The point of the routine marital checkup is to figure out what's working and what's not, before problems become so serious they can't be fixed in therapy. While Quartz writer Jenny Anderson was skeptical about the idea, she liked the questionnaire that Cordova and the WSJ created for readers. Questions include, "What positive praise do you have for your marriage?" and "Identify one thing in your marriage you would like to improve." Couples are also asked to rate statements from 1 to 5: "We are good friends," and "Work stress can be an issue for us," for example. The reviews emphasize issues, solutions and goals, not day-to-day squabbling.

"Since a relationship doesn't prioritize itself, I guess we had better," Anderson observed.

Point taken. But even it does work, there is something depressing about marrieds filling out scorecards and checking off boxes next to statements like, "We laugh or smile together" and "We are unhappy with our sex life."

For one thing it's painfully corporate. Today, you can compel yourself to fall in love using a series of highly purposeful flashcards and then rate each other's performance when the fiscal year is through. Something quietly desperate lurks in all this paperwork. The marital performance review is a clear offshoot of the "personal growth" marriage that's become so typical among modern husbands and wives. Highly ambitious marriages like these are obviously better than arranged marriages or wives economically subjugated to husbands. But they also feel a bit stiff.

And isn't rating your spouse from 1 to 5 a process that's open to abuse? "Couples have to be careful, and constructive, when sharing their assessments. Fairness is crucial," Bernstein stresses. The guiding principle is that you aren't allowed to treat your partner like your employee. (Damn.)

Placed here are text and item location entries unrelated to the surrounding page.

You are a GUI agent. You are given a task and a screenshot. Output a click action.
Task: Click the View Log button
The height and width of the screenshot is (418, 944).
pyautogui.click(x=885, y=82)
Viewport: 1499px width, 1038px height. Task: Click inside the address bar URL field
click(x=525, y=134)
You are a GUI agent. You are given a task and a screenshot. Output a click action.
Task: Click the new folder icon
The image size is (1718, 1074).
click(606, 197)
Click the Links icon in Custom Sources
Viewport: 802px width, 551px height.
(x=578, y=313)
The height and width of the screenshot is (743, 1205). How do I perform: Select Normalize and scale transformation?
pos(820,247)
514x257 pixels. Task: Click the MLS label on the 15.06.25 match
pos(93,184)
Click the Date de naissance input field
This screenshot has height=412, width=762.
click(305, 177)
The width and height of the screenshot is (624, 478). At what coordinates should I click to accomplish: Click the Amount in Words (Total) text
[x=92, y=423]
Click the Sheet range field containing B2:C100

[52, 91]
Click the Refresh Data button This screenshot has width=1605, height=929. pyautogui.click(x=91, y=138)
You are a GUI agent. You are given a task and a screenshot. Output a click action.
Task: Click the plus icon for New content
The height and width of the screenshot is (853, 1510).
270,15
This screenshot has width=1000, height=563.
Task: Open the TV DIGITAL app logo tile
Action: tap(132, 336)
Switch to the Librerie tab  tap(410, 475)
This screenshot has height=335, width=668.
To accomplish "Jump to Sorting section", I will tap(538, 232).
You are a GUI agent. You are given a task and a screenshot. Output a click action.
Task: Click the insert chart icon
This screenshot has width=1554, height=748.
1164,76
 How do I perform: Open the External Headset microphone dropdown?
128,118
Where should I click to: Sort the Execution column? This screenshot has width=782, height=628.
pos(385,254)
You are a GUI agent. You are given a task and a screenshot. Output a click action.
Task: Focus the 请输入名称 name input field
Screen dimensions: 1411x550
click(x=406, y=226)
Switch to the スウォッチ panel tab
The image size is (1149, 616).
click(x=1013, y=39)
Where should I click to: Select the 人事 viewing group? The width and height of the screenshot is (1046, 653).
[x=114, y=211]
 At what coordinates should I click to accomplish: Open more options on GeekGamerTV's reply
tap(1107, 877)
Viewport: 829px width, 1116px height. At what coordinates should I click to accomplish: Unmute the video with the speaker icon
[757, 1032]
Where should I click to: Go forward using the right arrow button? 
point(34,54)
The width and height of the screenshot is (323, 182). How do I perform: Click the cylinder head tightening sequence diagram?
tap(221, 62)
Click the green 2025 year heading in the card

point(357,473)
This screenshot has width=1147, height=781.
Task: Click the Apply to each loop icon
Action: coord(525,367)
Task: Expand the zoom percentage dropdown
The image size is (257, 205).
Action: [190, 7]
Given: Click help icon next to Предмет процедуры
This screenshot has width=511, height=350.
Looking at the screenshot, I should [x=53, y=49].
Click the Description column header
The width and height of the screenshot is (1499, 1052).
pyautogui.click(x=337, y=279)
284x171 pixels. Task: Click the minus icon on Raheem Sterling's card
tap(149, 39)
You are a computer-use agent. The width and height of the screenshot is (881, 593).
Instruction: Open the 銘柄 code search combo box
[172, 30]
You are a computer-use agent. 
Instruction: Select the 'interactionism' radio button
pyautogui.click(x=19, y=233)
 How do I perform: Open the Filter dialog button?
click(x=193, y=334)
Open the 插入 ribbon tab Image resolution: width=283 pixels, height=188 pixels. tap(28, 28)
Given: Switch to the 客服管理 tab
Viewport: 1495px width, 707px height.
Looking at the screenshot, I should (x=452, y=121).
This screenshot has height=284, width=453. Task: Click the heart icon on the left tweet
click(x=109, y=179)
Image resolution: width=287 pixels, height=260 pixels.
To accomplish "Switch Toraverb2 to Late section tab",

"No one should feel like they're under evaluation like they might with a boss. This is a very collaborative, equal back and forth," Toronto psychologist Sara Dimerman said in an interview.

She likes the idea of annual check-ins, as long as they aren't excruciatingly formal (she thinks meeting twice a week "might be a bit too much"). She recommends talking over date night or on an anniversary. If people don't want to review each other solo, they can meet with a therapist or do a workshop.

"It's about checking in with one another, as opposed to sweeping things under the rug and then expecting the relationship to continue without any connection or talking about plans," says Dimerman, who wrote the recent book Why Married Couples Don't Have Sex … At Least Not with Each Other.

Whatever happened to more organic marriages? Right: Half end in divorce. This is one way of trying to better those odds.

"Couples have lost the art of communication," says Dimerman. "If you don't use it, you lose it."